The safety guidelines and recommendations reflect the most current guidance from civil and public health authorities and are aligned with the bishops of Florida. They will be updated as needed to reflect the guidance from our governmental leaders as we pass through different phases of recovery from the pandemic.
As we resume the celebration of public Mass soon, it is crucial that we approach this next phase with a patient, loving and charitable hearts.
Here are some things you will want to know and can expect:
A general dispensation from Sunday Mass will remain. Bishop Estévez has indefinitely dispensed the faithful from the obligation to attend Sunday Mass until further notice. Those who are most at risk of serious infection or illness, as well as their caregivers, are strongly encouraged to stay home and participate in live-streamed or televised Masses. The risk of the coronavirus is still very real, and even with the best health practices and strict physical distancing in place, anyone attending public events, such as the Mass, is increasing their risk of exposure to COVID-19.

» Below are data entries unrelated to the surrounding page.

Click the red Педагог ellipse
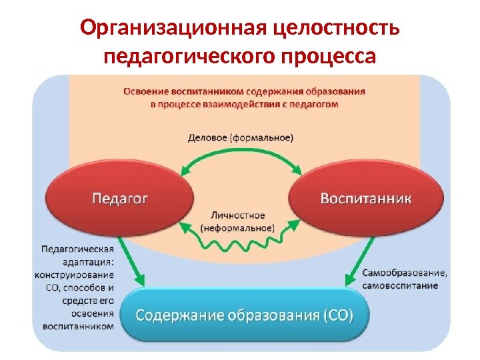[119, 198]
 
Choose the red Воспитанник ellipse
[366, 198]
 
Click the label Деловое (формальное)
[240, 139]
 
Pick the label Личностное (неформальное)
[237, 222]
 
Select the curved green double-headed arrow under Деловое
[241, 157]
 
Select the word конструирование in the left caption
[77, 275]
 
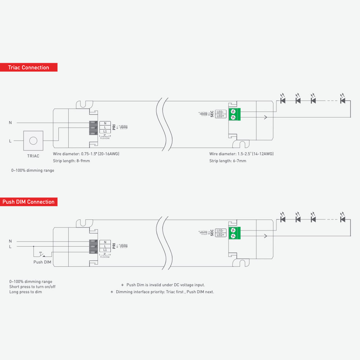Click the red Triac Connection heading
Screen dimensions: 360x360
pos(29,68)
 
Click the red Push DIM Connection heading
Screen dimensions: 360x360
pos(29,202)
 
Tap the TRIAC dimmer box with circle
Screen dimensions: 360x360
pos(33,140)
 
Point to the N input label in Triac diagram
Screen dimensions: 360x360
pos(10,123)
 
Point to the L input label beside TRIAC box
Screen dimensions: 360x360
pos(10,141)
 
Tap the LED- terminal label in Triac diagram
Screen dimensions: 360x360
pos(221,112)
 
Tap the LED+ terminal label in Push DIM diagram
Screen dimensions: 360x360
pos(221,235)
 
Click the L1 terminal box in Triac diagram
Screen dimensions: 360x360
pos(105,131)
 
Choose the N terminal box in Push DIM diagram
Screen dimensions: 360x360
pos(105,242)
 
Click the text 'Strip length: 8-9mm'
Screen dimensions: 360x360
pos(71,161)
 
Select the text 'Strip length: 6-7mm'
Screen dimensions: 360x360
pos(228,161)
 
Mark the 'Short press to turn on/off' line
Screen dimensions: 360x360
pos(32,287)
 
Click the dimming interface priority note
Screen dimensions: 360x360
pos(162,292)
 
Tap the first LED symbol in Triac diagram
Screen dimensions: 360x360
pos(283,100)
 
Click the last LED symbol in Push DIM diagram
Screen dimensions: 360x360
pos(343,219)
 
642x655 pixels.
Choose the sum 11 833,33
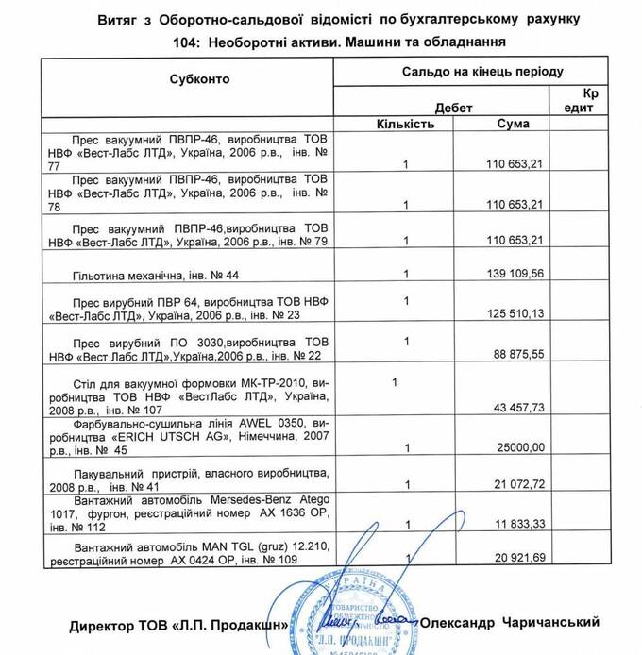(516, 524)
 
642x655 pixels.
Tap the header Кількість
(405, 124)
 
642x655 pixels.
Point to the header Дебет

Physical distancing will limit seating availability for Mass. Pastors must abide by state and local laws and restrictions that pertain to physical distancing. This physical distancing will determine how many seats can be made available for Mass in the church or other parish buildings, so pastors will define a fair method for determining how many can attend any one Mass and ensuring the greatest potential for participation.
Unfortunately, this may mean that by ensuring everyone has at least some opportunity for attending Mass, no one should expect to be able to attend Mass every Sunday or with guaranteed regularity. It is very important that you are registered with your parish to receive updated information regarding Mass times and who can attend. Please make sure your contact information is current so that you can receive updates through sign-up systems or via the myParish App.
There will be changes from what you are used to at Mass:
▪ Masks or suitable face coverings will be required to attend Mass. To ensure the protection of those around us, the faithful are required to bring with them a mask or suitable face covering in order to attend Mass–parishes will not provide these. The mask or face covering must be worn at all times except at the moment of consuming holy Communion. Due to the cost and availability of hand sanitizers, those
attending Mass will be expected to bring their own.
▪ Holy Water stoups will be empty, but you can still make the sign of the cross when entering and exiting the church to remind yourself of your baptismal vows.
▪ Seating will ensure physical distancing. Although families can sit together, separate families and individuals must sit at least 6-feet apart. Your parish will guide you in where to sit.
▪ Worship aids and hymnals will be removed and not be available. Those attending Mass may bring their own missals/missalettes to follow along or devices to access one of the many worship aids available from online sources.
▪ At the Offertory, collection baskets will not be passed. Instead, there will be baskets available in the church where you can place your gift.
▪ During the Lord’s Prayer, hand holding will not be permitted.
▪ The Sign of Peace will also be different. The presider might omit this altogether. But if the deacon or priest invites you to exchange a sign of peace, a simple bow or nod to those around you will suffice.
▪ The Distribution of Communion will be different too. Holy Communion will only be distributed in the form of the host and will be received in the hand only. Out of care and concern for ministers and communicants, the reception of holy Communion on the tongue is temporarily suspended during this difficult time. The common communion cup of the precious blood will not be shared. Masks or suitable face coverings must be worn while moving to and from Communion; however, they are removed to consume the host. Gloves are not required to attend Mass but, if they are worn, they must be removed to
receive Communion in the hand.
Your pastor has been provided substantial guidelines to inform his decision making with regard to the Mass and the sacraments. Each pastor must determine for his parish the schedules, policies and protocols that will work best. For more information on how this will work at your parish, please contact your pastor or parish office.
Thank you for your patience through all of this. Please continue to pray for our diocese, our parishes and schools and our local communities as we navigate this next phase of recovery from the COVID-19 pandemic.